[Start of section]

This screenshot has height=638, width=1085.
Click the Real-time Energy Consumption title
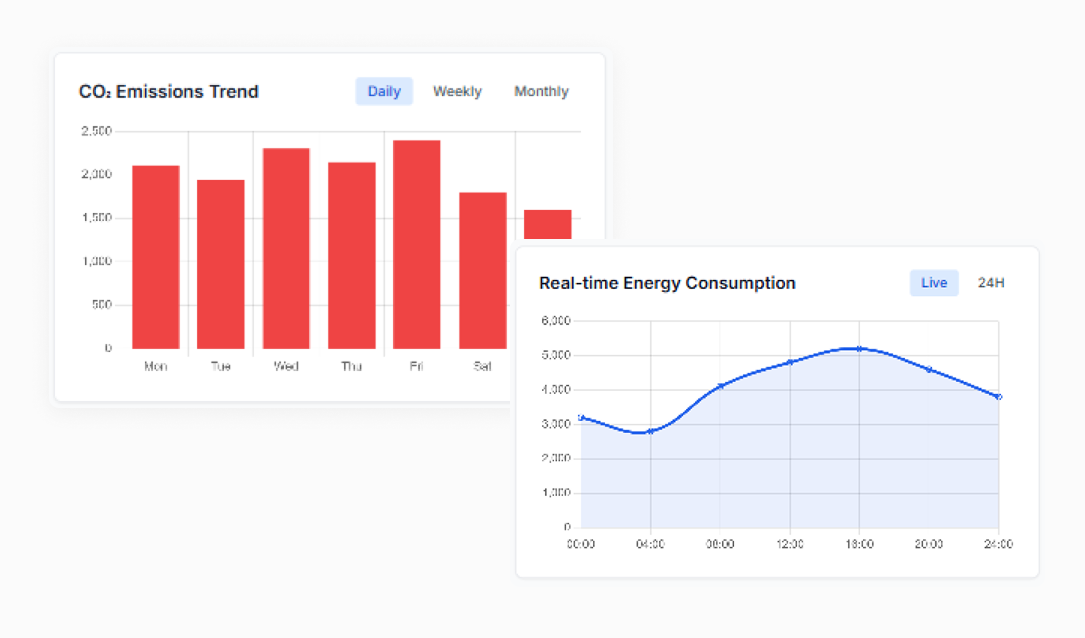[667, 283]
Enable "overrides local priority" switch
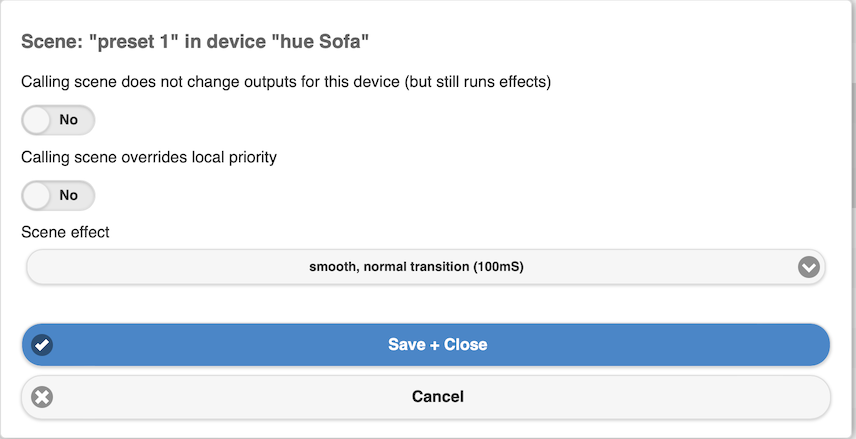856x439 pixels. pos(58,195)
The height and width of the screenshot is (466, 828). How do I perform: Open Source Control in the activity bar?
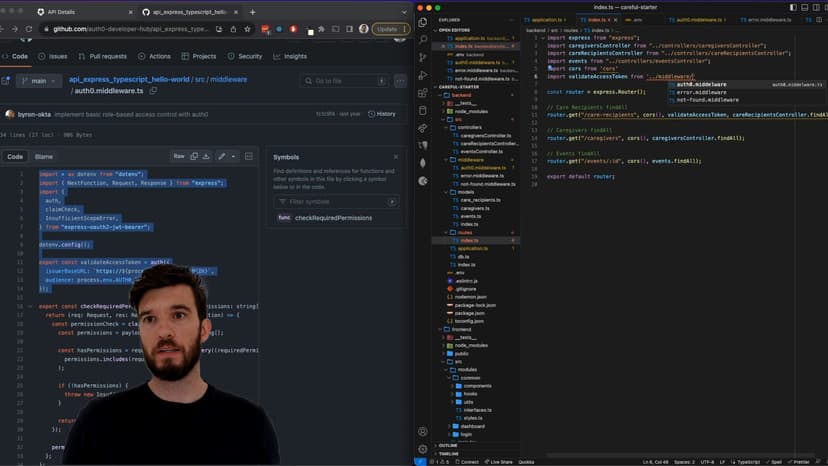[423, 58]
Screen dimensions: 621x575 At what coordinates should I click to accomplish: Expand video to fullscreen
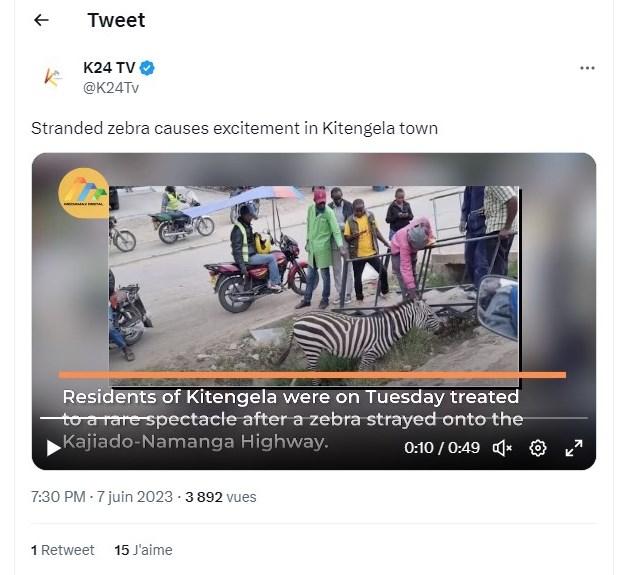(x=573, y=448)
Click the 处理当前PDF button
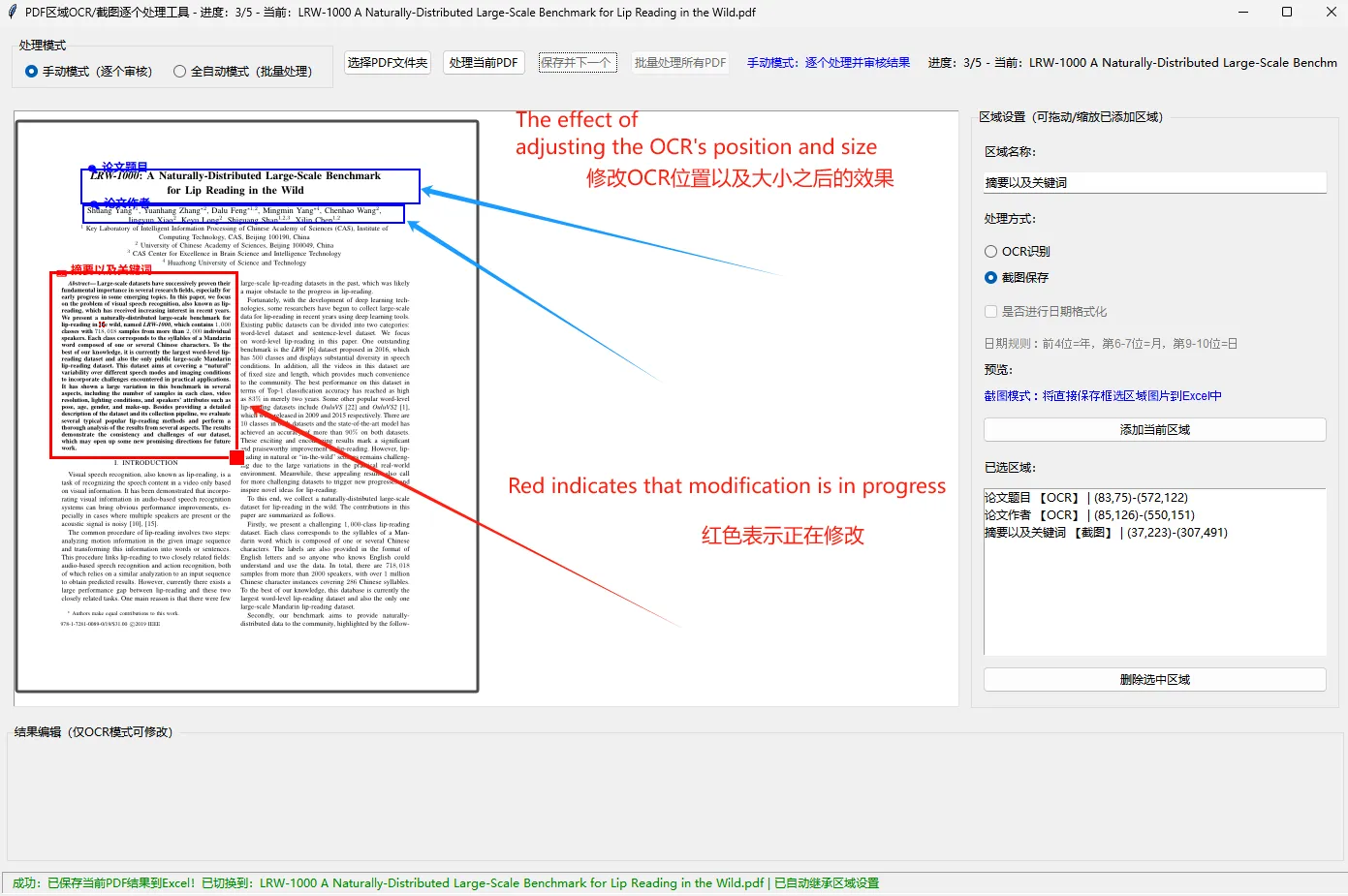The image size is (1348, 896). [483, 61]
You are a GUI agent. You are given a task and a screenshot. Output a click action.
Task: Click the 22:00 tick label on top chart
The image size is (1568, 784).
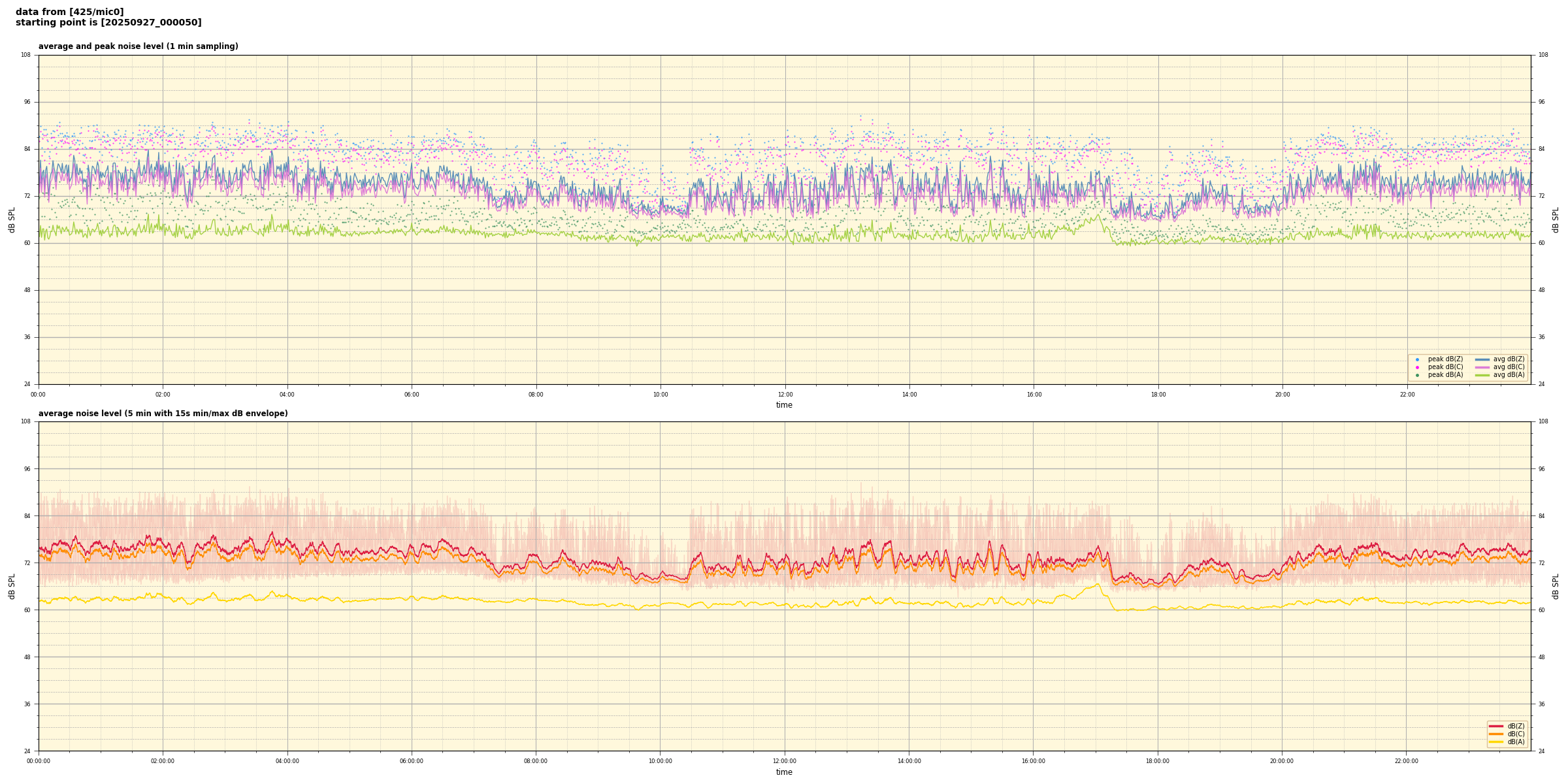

[End of section]

# Exercise objective
From first line to last, return the records verbatim without their pictures.

# Output
This screenshot has height=638, width=1085.
Click the Real-time Energy Consumption title
[667, 283]
Enable "overrides local priority" switch
856x439 pixels. pos(58,195)
The height and width of the screenshot is (466, 828). How do I perform: Open Source Control in the activity bar?
[423, 58]
Screen dimensions: 621x575 At what coordinates should I click to accomplish: Expand video to fullscreen
(x=573, y=448)
Click the 处理当前PDF button
The image size is (1348, 896). [483, 61]
You are a GUI agent. You are given a task and a screenshot. Output a click action.
Task: Click the 22:00 tick label on top chart
The image size is (1568, 784).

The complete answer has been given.